> **Problem requirements**: Pick out every line below that contains the word "resolution", and copy each of those lines.

Word and element location records:

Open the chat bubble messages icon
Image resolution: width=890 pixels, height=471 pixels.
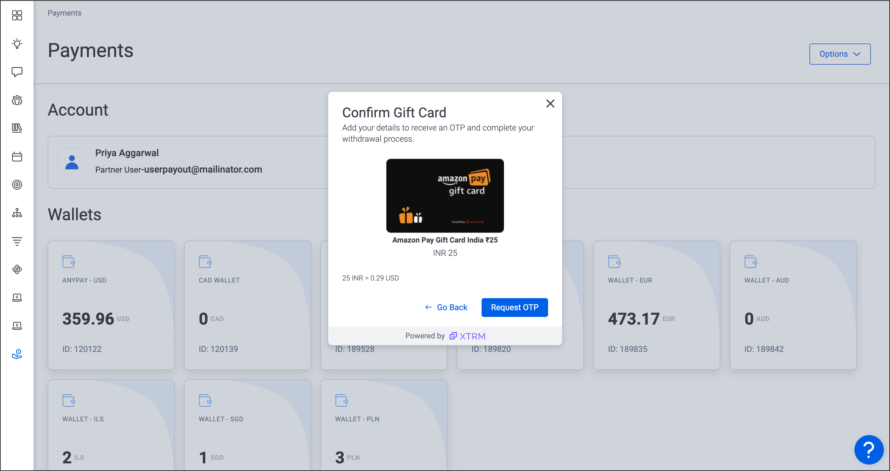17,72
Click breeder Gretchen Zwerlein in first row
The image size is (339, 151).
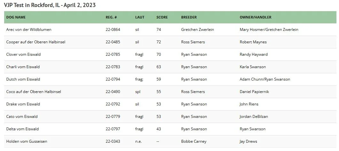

> **Reply to the exercise**:
Image resolution: width=890 pixels, height=471 pixels.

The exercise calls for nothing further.